A March 2026 post on the Azure Kubernetes Service blog describes a demonstration of NVIDIA Dynamo running on AKS, with a KV-cache-aware router delivering roughly 20 times faster Time-To-First-Token compared with standard routing. For teams serving large language models in production, that is not a marginal improvement. It is the kind of result that can change how an application feels to users and how much it costs to run.
What KV-cache-aware routing actually does
When a user sends a prompt to an LLM, the model processes it token by token and stores intermediate attention states in a Key-Value cache. Recomputing that cache for every request is expensive, especially for long prompts or multi-turn conversations. Routing a new request to a server that already holds the relevant KV cache avoids redundant work and cuts the time before the first token is returned.
A naive router sends traffic to the least loaded instance or round-robins across replicas. A KV-aware router considers which instance already has the context needed to answer.

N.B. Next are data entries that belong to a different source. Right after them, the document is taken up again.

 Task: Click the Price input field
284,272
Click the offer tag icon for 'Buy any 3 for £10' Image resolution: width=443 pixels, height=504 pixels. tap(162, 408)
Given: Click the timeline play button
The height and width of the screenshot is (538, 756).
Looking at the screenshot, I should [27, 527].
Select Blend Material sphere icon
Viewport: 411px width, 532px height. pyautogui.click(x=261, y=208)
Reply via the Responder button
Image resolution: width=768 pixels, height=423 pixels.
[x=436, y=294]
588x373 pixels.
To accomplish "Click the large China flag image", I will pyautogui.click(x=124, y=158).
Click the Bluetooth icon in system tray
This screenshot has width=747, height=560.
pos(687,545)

The effect is most visible in applications with repeated or extended prompts: coding assistants, customer support agents, document analysis tools and conversational interfaces.
Why AKS matters here
Microsoft and Nvidia chose AKS for the demonstration because Kubernetes is where many enterprises already run their AI serving stacks. The result is not theoretical; it is designed to be reproducible on a platform that enterprise teams operate today. That also means the configuration, observability and scaling behaviours are familiar.
The integration points are important. Dynamo needs to know about pod health, GPU availability, cache state and request characteristics. AKS provides the orchestration layer; Dynamo provides the inference-aware routing. Together they suggest a pattern that could become standard for Kubernetes-based LLM serving.

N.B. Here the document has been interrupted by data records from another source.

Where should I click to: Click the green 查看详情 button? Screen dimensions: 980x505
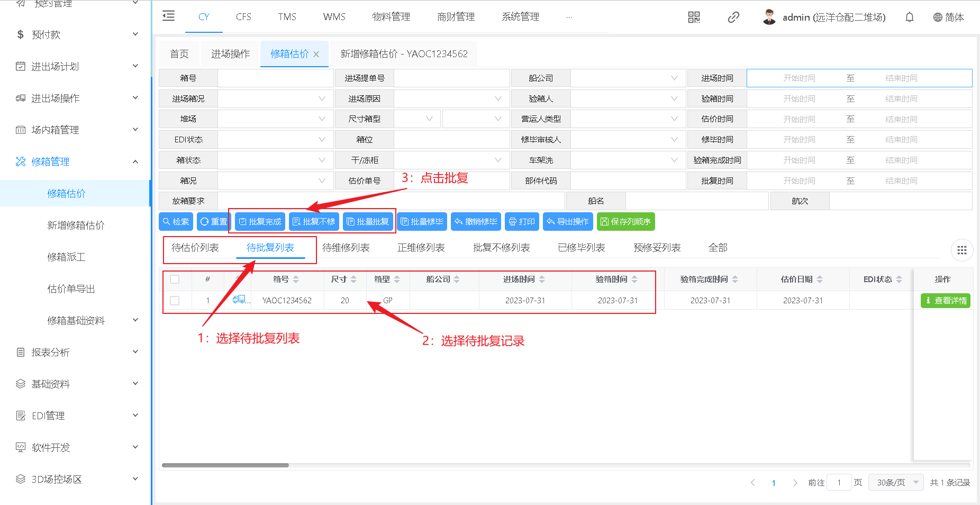point(945,301)
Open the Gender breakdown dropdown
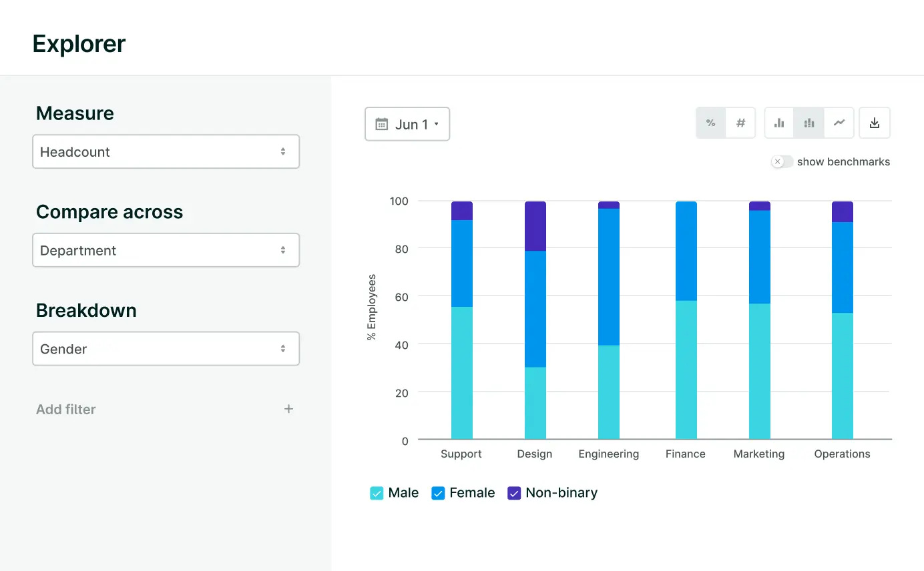This screenshot has width=924, height=571. coord(166,349)
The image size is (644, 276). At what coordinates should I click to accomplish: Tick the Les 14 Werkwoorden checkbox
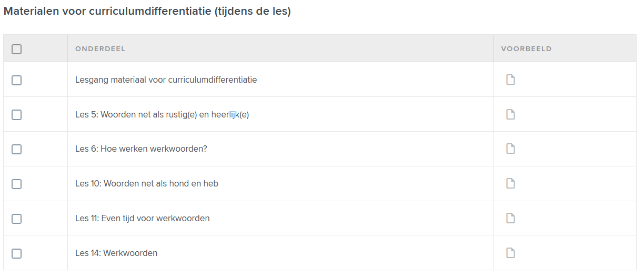[17, 253]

Implications for cost, not just latency
Faster Time-To-First-Token is good for user experience, but the cost impact may be larger. Less redundant computation means lower GPU utilisation for the same throughput, or more users served on the same hardware. For high-volume AI applications, that changes the unit economics materially.
There are caveats. The 20x figure is from a specific demonstration, and real workloads vary. Applications with short, independent prompts will see less benefit than those with long shared contexts. The routing layer itself adds complexity and must be monitored. But the underlying principle is sound: inference serving should be as cache-aware as any other high-performance system.
What to try next
If you are running LLM inference on Kubernetes, this is a good time to ask:
- Are we routing requests intelligently, or just load-balancing?
- How much of our GPU time is spent recomputing KV caches we could have reused?
- Do our latency metrics distinguish Time-To-First-Token from overall response time?
- Can our serving layer expose the state needed for cache-aware routing?
The bottom line
Cache-aware inference routing is moving from research idea to production pattern. The Microsoft and Nvidia demonstration on AKS is a useful proof point for teams already invested in Kubernetes. It suggests that the next round of inference cost savings will come not from cheaper GPUs alone, but from smarter use of the ones already installed.